Adrénaline

Lorsque j'étais adolescent, j'avais comme tout le monde entendu des dizaines de légendes excitantes sur les bas-fonds de Paris, notamment sur la faune qui peuplait les catacombes et sur celle qui se réunissait la nuit dans le cimetière du Père Lachaise. Arrivé à l'âge adulte, un esprit curieux comme le mien ne pouvait évidemment pas manquer d'aller éprouver la véracité de ces légendes.

Mes contacts avec les catacombes furent très limités. Les deux seules fois où je voulus m'y rendre, je me retrouvai embarqué dans une descente de police. Pas de bol. Un peu lassé par des nuits au poste, je ne fis jamais de troisième tentative. Pour le Père Lachaise en revanche, ce fut une toute autre histoire.

Je crois que c'est en 1988 que deux amis et moi-même décidâmes de nous introduire nuitamment dans le plus grand cimetière parisien. L'entreprise fut minutieusement préparée. Il fut décidé que nous passerions par un petit square donnant sur la rue des Pyrénées et au fond duquel, bien à l'abri de l'éclairage public, trônait une petite cabane ; il était facile d'escalader la grille de ce square puis de monter sur cette cabane pour se hisser ensuite sur le mur d'enceinte du cimetière. Une fois en haut du mur, on pouvait ramper quelques mètres à califourchon pour atteindre un endroit d'où il était possible de sauter sur un arbre, puis de glisser jusqu'au sol. Nous avions évidemment repéré tous ces détails en plein jour, lors de quelques expéditions préparatoires.

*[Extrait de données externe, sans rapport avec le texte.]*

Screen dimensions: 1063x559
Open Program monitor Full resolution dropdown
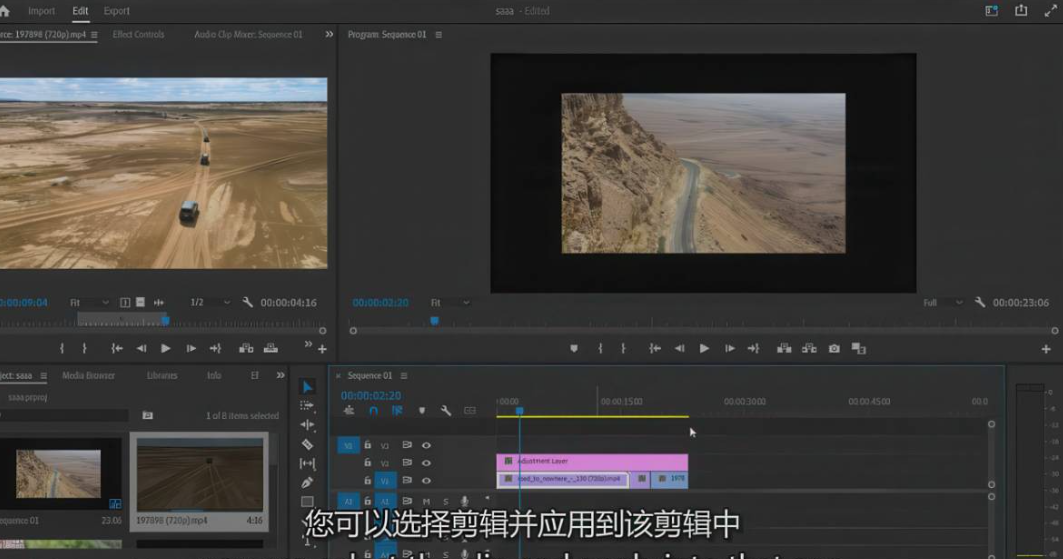[942, 303]
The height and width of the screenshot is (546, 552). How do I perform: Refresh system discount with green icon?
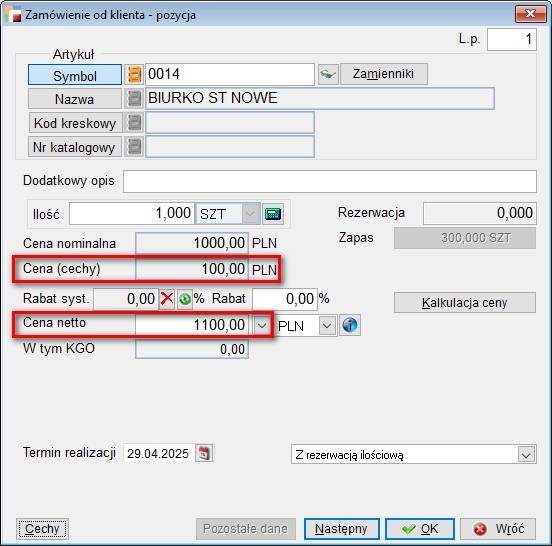[185, 299]
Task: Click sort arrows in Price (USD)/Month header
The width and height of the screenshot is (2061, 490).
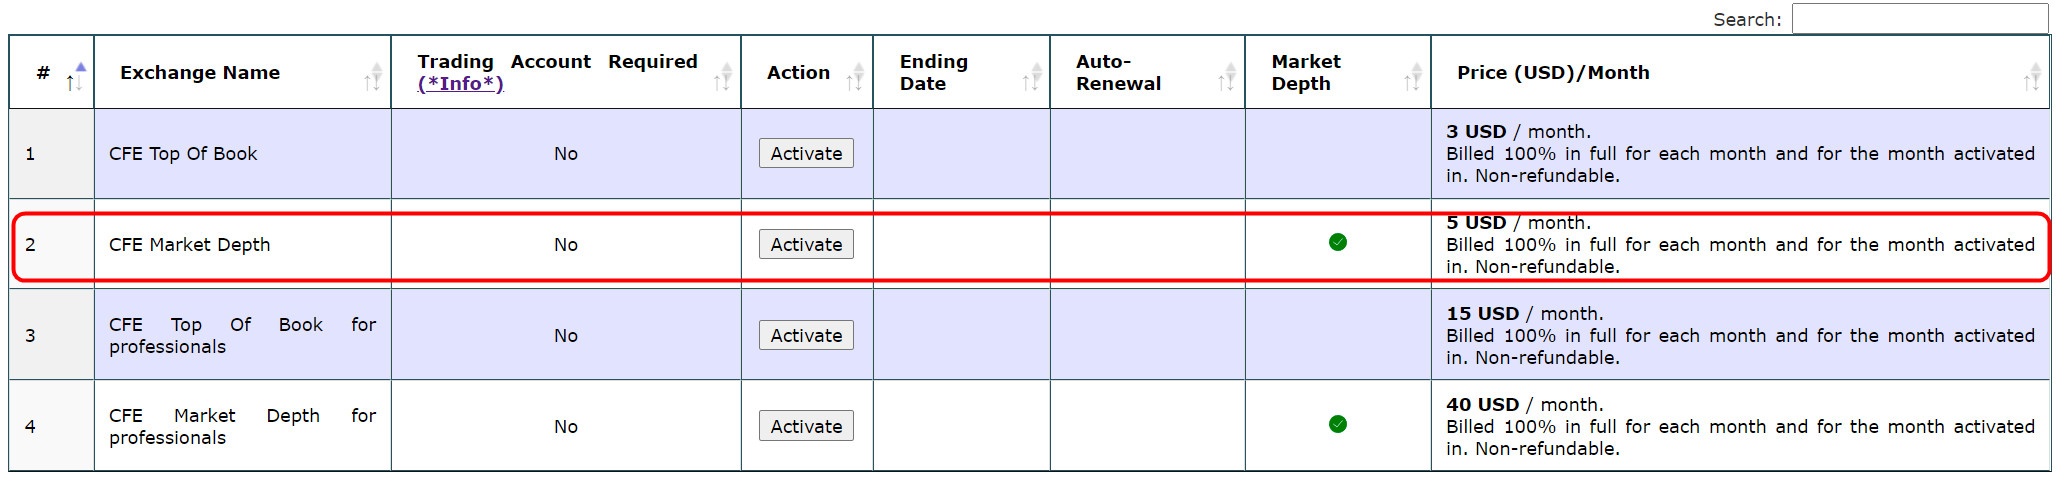Action: pyautogui.click(x=2031, y=76)
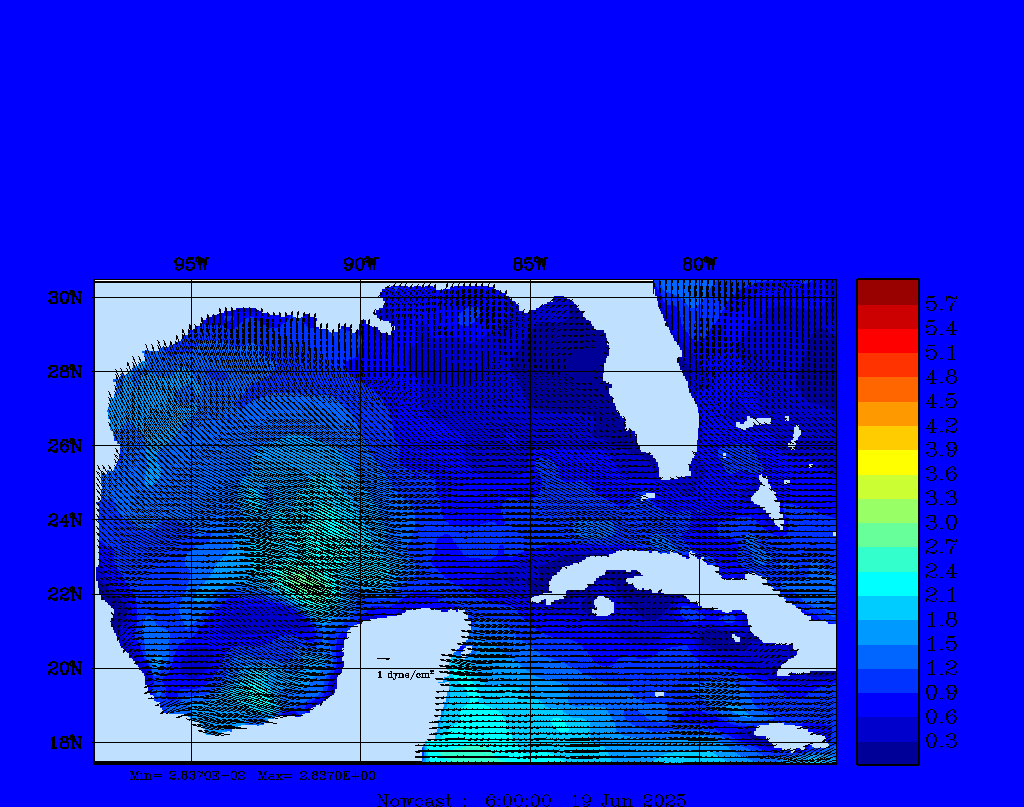Click the Min/Max values text below map
Screen dimensions: 1024x807
coord(253,775)
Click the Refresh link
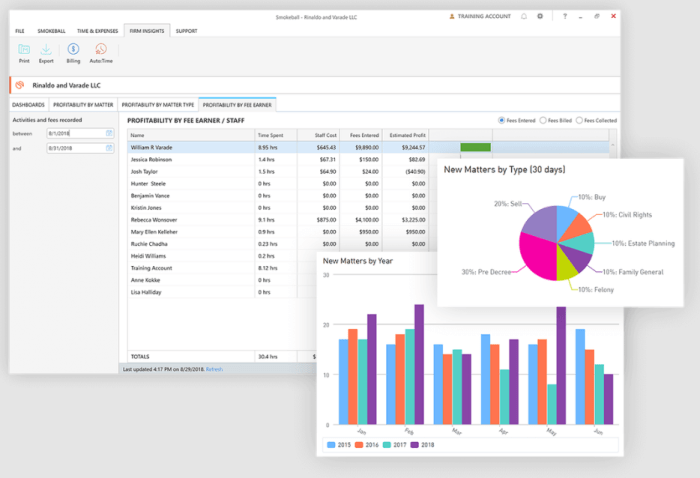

Ce fut par une belle nuit sans lune que nous mîmes notre plan à exécution. Je ne suis pas sûr que nous avions choisi la façon la plus simple de nous introduire dans le cimetière, mais toujours est-il que notre plan réussit parfaitement. Et c'est ainsi que nous passâmes une petite heure à déambuler parmi les tombes, dans une obscurité presque totale, à la seule lueur de nos torches. Nous fûmes déçus : franchement, à part le sentiment d'avoir transgressé un interdit, il n'y avait pas de quoi s'extasier. Aucune messe noire. Aucune secte satanique. Aucun individu louche ou suspect. Rien. Il n'y avait littéralement pas un chat, au sens propre comme au figuré. Restait néanmoins le plaisir de croiser quelques sépultures célèbres au hasard de notre exploration. Je me souviens notamment de Sarah Bernhardt, Jim Morisson, Frédéric Chopin… Sans oublier Victor Noir et son fameux gisant à l'entrejambe prometteur.

Pas grand chose, donc. Jusqu'au moment où.

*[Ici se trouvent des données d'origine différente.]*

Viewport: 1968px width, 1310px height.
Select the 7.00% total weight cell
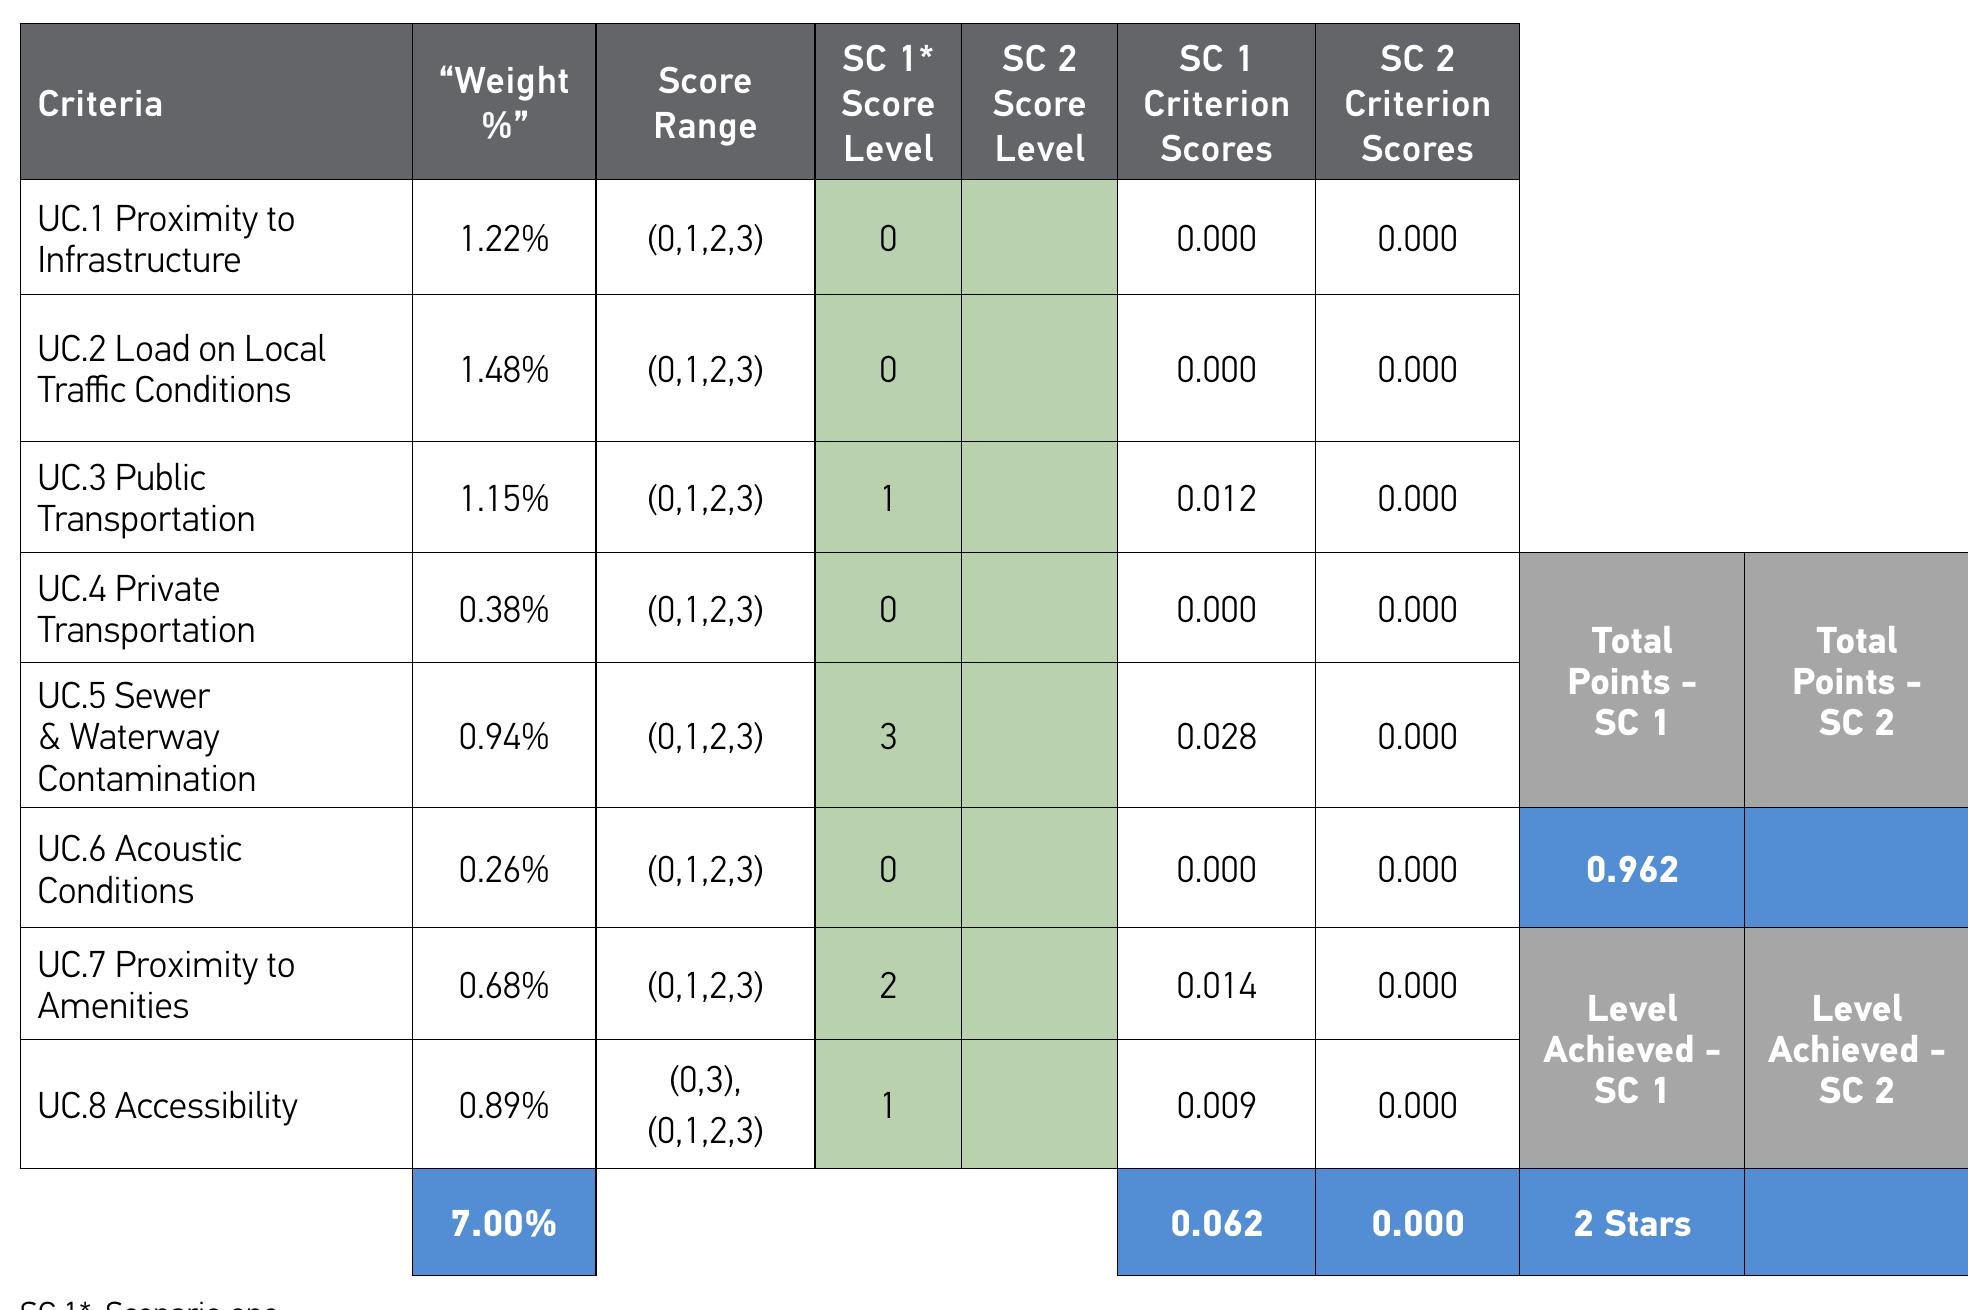coord(504,1223)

Nous avions pratiquement terminé notre exploration et nous commencions à rebrousser chemin vers l'endroit où nous avions installé la corde qui devait nous permettre d'escalader le mur côté intérieur pour ressortir. Quand soudain, en passant à proximité de banales toilettes publiques, nous entendîmes le bruit caractéristique et incongru d'une chasse d'eau que l'on tire.

En une fraction de seconde, nous éteignîmes nos lampes et nous jetâmes à plat ventre derrière un buisson. Et là, tapis les uns contre les autres, osant à peine respirer, les os autant glacé par la surprise que par l’humidité et le froid de la terre, nous entreprîmes de guetter la porte des toilettes. Qui allait bien pouvoir en sortir ? Un gardien ? Un clodo ? Un junkie ? Un dingue nécrophile quelconque ? Nous échafaudions mentalement mille mensonges vaguement crédibles en prévision d’avoir à justifier notre présence en ces lieux. Bref, nous nous préparions à passer un sale quart d’heure.

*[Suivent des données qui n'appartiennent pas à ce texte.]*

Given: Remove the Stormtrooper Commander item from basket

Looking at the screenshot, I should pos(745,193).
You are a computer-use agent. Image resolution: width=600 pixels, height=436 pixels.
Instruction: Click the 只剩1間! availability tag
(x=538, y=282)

Mais ce qui nous attendait était presque pire. Car tout simplement, ni rien ni personne ne sortit jamais de cette foutue pissotière. Rien. Personne.

Au bout d'une bonne demi-heure terrés contre le sol glacé, dans le silence le plus total, il fallut nous rendre à l'évidence : nous étions seuls. Pratiquement sans nous concerter, sur un simple échange de regard, nous nous levâmes d'un bond ; l'instant d'après nous courions tous les trois comme des dératés vers la sortie.

Quelques jours plus tard, nous revînmes sur les lieux aux heures normales d’ouverture, en plein jour, afin d’éclaircir le mystère. Deux hypothèses nous semblaient envisageables. Soit les toilettes étaient équipées d’une chasse d’eau automatique, le genre de dispositif actionné par une minuterie à intervalles réguliers ou par une cellule photo-électrique qu’un animal aurait pu déclencher. Soit il y avait bien quelqu’un, mais cette personne était sortie par une autre issue que celle que nous surveillions depuis notre buisson.

Aucune de ces deux théories ne résista à un simple examen des lieux. Il n’y avait pas de chasse d’eau automatique. Il n’y avait pas d’autre sortie.

Le mystère demeure donc. Ce qui ne m’a jamais empêché de retourner la nuit dans les cimetières.